Reflections on the foundations of law
Bianca Stone, draft sketches for Anne Carson’s
Antigonick, 2012. Source: Tongue Journal
What is the foundation of law?
Is there truly a topos, where we can locate these keystones or a moment of establishment? Are these rules invented ex-nihilo?
But did that ever happen to us? […]
Since when?
I’d forgotten. […]
And when was that?
I don’t know.
But no later than yesterday—
(violently). Don’t question me! The blind have no notion of time.
The things of time are hidden from them too.
[Samuel Beckett. (1994). Waiting for Godot? Tragicomedy in 2 acts. New York: Grove Press.]
Was law somewhere or someday invented?
what they call law did not begin today or yesterday
when they say law they do not mean a statute of today or yesterday
[Antigonick (sophokles) (A. Carson, trans.). (2012). Tarset: Bloodaxe Books. p. 17]
Did the gods establish law? What about this law-preserving violence that supports law? Does supporting differ from founding?
ΑΝΤΙΓΟΝΗ: Πρέπει.
ΓΡΙΑ: Μέ τo πρέπει δέν προκόβεις. Πρέπει νάχεις κι άρματα. […]
[Αλεξάνδρου, Ά. (1960). Αντιγόνη. Θεατρικός διάλογος. Αθήνα: Καινούρια εποχή. σ. 6]
There is something terrifying inside all these rules. They are simple, without any complexity, and effective at the same time. Maybe this is why they can become funny: Law is pompous, really confident about descriptions; certain regarding causes; assured about meaning; steadfast regarding results. Law is in a way funny.
Law asserts to rule the world. To include within its normative content every possible expression of the word.
Kreon: no let’s split hairs a while longer
I’d say
you’re the only one in Thebes who sees things this way wouldn’t you
you’re autonomous
autarchic
autodidactic
autodomestic
autoempathic
autotherapeutic
autohistorical
autometaphorical
autoerotic
and
autobeguiled
Antigone: actually, no they all think like me
but you’ve nailed their tongues to the floor
[Antigonick (sophokles) (A. Carson, trans.). (2012). Tarset: Bloodaxe Books. pp. 17-18]
What about time? Law is effective in retrospect. Law is effective exactly because it predicts its effectiveness. Law’s appropriate verb is “foresee”; Law’s appropriate predicate is “will have foreseen”.

Requirement =
Please answer these questions about the reflections on law above:
(a) According to the quoted Carson translation, what do they not mean when they say law?
(b) What does the text call law's appropriate verb?
(c) In Kreon's lines, which city is named?

Given data =
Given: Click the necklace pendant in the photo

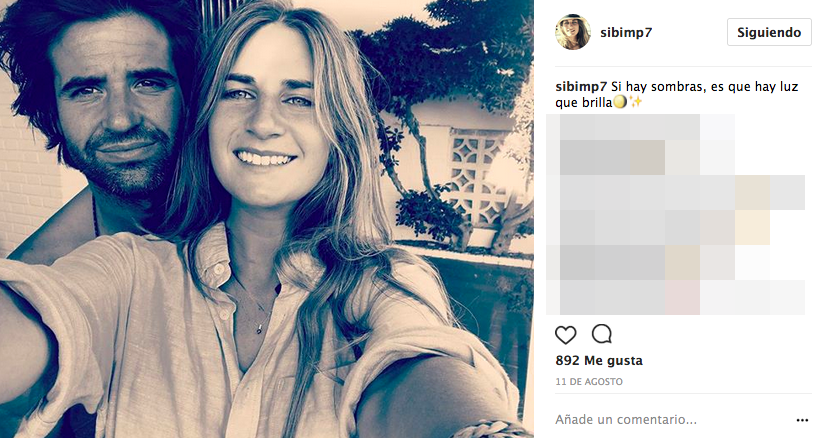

Written solution =
(a) A statute of today or yesterday.
(b) "Foresee."
(c) Thebes.